In this exercise, each record below is to be written out again exactly.

————————

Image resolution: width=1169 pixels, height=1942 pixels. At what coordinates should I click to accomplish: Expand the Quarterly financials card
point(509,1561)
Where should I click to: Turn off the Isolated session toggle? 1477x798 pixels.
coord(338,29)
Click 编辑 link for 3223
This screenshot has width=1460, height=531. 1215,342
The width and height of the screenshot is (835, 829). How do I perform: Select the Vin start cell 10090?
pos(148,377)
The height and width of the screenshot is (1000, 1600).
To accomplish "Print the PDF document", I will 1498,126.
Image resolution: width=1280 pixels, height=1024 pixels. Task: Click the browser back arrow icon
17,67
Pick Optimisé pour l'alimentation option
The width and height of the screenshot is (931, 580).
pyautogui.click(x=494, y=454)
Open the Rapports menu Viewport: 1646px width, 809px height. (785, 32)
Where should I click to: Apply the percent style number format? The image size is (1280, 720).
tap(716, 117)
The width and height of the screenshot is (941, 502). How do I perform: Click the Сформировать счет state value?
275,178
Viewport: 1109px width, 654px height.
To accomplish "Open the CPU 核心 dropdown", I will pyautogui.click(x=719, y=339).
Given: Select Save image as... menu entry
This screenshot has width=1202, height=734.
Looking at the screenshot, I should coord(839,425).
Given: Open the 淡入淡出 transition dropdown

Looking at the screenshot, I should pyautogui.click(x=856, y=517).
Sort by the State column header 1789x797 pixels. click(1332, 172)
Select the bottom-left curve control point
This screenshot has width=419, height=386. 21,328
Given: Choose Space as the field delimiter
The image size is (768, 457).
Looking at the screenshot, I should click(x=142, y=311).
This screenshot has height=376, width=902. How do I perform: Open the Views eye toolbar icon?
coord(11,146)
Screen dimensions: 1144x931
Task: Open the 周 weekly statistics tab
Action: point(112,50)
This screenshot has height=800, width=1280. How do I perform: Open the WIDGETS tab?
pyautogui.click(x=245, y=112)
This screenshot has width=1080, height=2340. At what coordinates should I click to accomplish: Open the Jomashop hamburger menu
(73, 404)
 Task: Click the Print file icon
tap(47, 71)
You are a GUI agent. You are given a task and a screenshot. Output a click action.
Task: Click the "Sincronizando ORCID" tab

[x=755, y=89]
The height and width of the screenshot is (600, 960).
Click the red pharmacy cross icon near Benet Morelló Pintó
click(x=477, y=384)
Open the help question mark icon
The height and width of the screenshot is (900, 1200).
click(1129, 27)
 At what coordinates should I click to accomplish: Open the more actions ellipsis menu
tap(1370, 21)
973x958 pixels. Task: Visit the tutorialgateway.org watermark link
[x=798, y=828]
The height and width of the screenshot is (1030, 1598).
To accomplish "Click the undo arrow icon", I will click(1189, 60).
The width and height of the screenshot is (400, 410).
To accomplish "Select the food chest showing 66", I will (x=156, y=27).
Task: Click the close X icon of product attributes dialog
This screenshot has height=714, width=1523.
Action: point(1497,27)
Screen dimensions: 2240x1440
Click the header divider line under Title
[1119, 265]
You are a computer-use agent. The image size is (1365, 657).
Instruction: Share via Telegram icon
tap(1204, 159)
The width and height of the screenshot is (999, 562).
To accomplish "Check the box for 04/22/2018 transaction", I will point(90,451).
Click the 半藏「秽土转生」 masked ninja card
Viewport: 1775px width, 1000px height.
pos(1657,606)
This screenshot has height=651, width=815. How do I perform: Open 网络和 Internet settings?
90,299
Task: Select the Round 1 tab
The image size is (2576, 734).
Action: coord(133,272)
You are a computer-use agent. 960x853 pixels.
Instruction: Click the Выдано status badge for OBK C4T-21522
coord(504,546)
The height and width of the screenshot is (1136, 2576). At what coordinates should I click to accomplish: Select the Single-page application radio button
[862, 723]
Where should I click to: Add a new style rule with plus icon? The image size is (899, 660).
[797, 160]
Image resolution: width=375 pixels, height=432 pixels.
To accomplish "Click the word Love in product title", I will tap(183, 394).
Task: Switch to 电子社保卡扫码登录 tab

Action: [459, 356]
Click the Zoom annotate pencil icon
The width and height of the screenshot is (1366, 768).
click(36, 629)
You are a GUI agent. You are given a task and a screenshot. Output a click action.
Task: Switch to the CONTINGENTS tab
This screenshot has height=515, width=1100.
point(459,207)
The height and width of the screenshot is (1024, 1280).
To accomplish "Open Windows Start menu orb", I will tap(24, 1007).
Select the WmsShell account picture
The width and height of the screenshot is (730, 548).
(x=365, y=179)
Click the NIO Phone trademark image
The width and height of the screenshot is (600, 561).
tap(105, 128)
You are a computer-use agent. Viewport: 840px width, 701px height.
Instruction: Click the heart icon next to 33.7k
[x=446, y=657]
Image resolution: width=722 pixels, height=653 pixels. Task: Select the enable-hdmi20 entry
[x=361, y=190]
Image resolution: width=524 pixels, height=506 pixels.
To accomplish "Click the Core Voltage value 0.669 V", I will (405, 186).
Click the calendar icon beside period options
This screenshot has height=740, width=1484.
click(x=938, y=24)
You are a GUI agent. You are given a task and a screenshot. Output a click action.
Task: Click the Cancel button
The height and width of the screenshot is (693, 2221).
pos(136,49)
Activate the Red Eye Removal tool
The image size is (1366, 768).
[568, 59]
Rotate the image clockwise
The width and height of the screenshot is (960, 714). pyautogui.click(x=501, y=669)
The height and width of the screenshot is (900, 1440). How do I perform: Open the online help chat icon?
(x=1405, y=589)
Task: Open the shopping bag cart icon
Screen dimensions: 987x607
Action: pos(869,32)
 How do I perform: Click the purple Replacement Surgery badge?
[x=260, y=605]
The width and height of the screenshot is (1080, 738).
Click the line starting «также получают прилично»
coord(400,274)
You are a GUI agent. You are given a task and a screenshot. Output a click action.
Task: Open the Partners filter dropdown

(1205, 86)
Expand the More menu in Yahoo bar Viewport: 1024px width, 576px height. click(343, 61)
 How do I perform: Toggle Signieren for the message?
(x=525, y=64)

————————

### REPLY TO THE EXERCISE
Image resolution: width=1169 pixels, height=1942 pixels. At what coordinates should I click to accomplish: Expand the Quarterly financials card
point(509,1561)
Where should I click to: Turn off the Isolated session toggle? 1477x798 pixels.
coord(338,29)
Click 编辑 link for 3223
This screenshot has width=1460, height=531. 1215,342
The width and height of the screenshot is (835, 829). How do I perform: Select the Vin start cell 10090?
pos(148,377)
The height and width of the screenshot is (1000, 1600).
To accomplish "Print the PDF document", I will 1498,126.
Image resolution: width=1280 pixels, height=1024 pixels. Task: Click the browser back arrow icon
17,67
Pick Optimisé pour l'alimentation option
The width and height of the screenshot is (931, 580).
pyautogui.click(x=494, y=454)
Open the Rapports menu Viewport: 1646px width, 809px height. (785, 32)
Where should I click to: Apply the percent style number format? The image size is (1280, 720).
tap(716, 117)
The width and height of the screenshot is (941, 502). How do I perform: Click the Сформировать счет state value?
275,178
Viewport: 1109px width, 654px height.
To accomplish "Open the CPU 核心 dropdown", I will pyautogui.click(x=719, y=339).
Given: Select Save image as... menu entry
This screenshot has width=1202, height=734.
Looking at the screenshot, I should coord(839,425).
Given: Open the 淡入淡出 transition dropdown

Looking at the screenshot, I should pyautogui.click(x=856, y=517).
Sort by the State column header 1789x797 pixels. click(1332, 172)
Select the bottom-left curve control point
This screenshot has width=419, height=386. 21,328
Given: Choose Space as the field delimiter
The image size is (768, 457).
Looking at the screenshot, I should click(x=142, y=311).
This screenshot has height=376, width=902. How do I perform: Open the Views eye toolbar icon?
coord(11,146)
Screen dimensions: 1144x931
Task: Open the 周 weekly statistics tab
Action: point(112,50)
This screenshot has height=800, width=1280. How do I perform: Open the WIDGETS tab?
pyautogui.click(x=245, y=112)
This screenshot has width=1080, height=2340. At what coordinates should I click to accomplish: Open the Jomashop hamburger menu
(73, 404)
 Task: Click the Print file icon
tap(47, 71)
You are a GUI agent. You are given a task and a screenshot. Output a click action.
Task: Click the "Sincronizando ORCID" tab

[x=755, y=89]
The height and width of the screenshot is (600, 960).
Click the red pharmacy cross icon near Benet Morelló Pintó
click(x=477, y=384)
Open the help question mark icon
The height and width of the screenshot is (900, 1200).
click(1129, 27)
 At what coordinates should I click to accomplish: Open the more actions ellipsis menu
tap(1370, 21)
973x958 pixels. Task: Visit the tutorialgateway.org watermark link
[x=798, y=828]
The height and width of the screenshot is (1030, 1598).
To accomplish "Click the undo arrow icon", I will click(1189, 60).
The width and height of the screenshot is (400, 410).
To accomplish "Select the food chest showing 66", I will (x=156, y=27).
Task: Click the close X icon of product attributes dialog
This screenshot has height=714, width=1523.
Action: point(1497,27)
Screen dimensions: 2240x1440
Click the header divider line under Title
[1119, 265]
You are a computer-use agent. The image size is (1365, 657).
Instruction: Share via Telegram icon
tap(1204, 159)
The width and height of the screenshot is (999, 562).
To accomplish "Check the box for 04/22/2018 transaction", I will point(90,451).
Click the 半藏「秽土转生」 masked ninja card
Viewport: 1775px width, 1000px height.
pos(1657,606)
This screenshot has height=651, width=815. How do I perform: Open 网络和 Internet settings?
90,299
Task: Select the Round 1 tab
The image size is (2576, 734).
Action: coord(133,272)
You are a computer-use agent. 960x853 pixels.
Instruction: Click the Выдано status badge for OBK C4T-21522
coord(504,546)
The height and width of the screenshot is (1136, 2576). At what coordinates should I click to accomplish: Select the Single-page application radio button
[862, 723]
Where should I click to: Add a new style rule with plus icon? The image size is (899, 660).
[797, 160]
Image resolution: width=375 pixels, height=432 pixels.
To accomplish "Click the word Love in product title", I will tap(183, 394).
Task: Switch to 电子社保卡扫码登录 tab

Action: [459, 356]
Click the Zoom annotate pencil icon
The width and height of the screenshot is (1366, 768).
click(36, 629)
You are a GUI agent. You are given a task and a screenshot. Output a click action.
Task: Switch to the CONTINGENTS tab
This screenshot has height=515, width=1100.
point(459,207)
The height and width of the screenshot is (1024, 1280).
To accomplish "Open Windows Start menu orb", I will tap(24, 1007).
Select the WmsShell account picture
The width and height of the screenshot is (730, 548).
(x=365, y=179)
Click the NIO Phone trademark image
The width and height of the screenshot is (600, 561).
tap(105, 128)
You are a computer-use agent. Viewport: 840px width, 701px height.
Instruction: Click the heart icon next to 33.7k
[x=446, y=657]
Image resolution: width=722 pixels, height=653 pixels. Task: Select the enable-hdmi20 entry
[x=361, y=190]
Image resolution: width=524 pixels, height=506 pixels.
To accomplish "Click the Core Voltage value 0.669 V", I will (405, 186).
Click the calendar icon beside period options
This screenshot has height=740, width=1484.
click(x=938, y=24)
You are a GUI agent. You are given a task and a screenshot. Output a click action.
Task: Click the Cancel button
The height and width of the screenshot is (693, 2221).
pos(136,49)
Activate the Red Eye Removal tool
The image size is (1366, 768).
[568, 59]
Rotate the image clockwise
The width and height of the screenshot is (960, 714). pyautogui.click(x=501, y=669)
The height and width of the screenshot is (900, 1440). How do I perform: Open the online help chat icon?
(x=1405, y=589)
Task: Open the shopping bag cart icon
Screen dimensions: 987x607
Action: pos(869,32)
 How do I perform: Click the purple Replacement Surgery badge?
[x=260, y=605]
The width and height of the screenshot is (1080, 738).
Click the line starting «также получают прилично»
coord(400,274)
You are a GUI agent. You are given a task and a screenshot. Output a click action.
Task: Open the Partners filter dropdown

(1205, 86)
Expand the More menu in Yahoo bar Viewport: 1024px width, 576px height. click(343, 61)
 How do I perform: Toggle Signieren for the message?
(x=525, y=64)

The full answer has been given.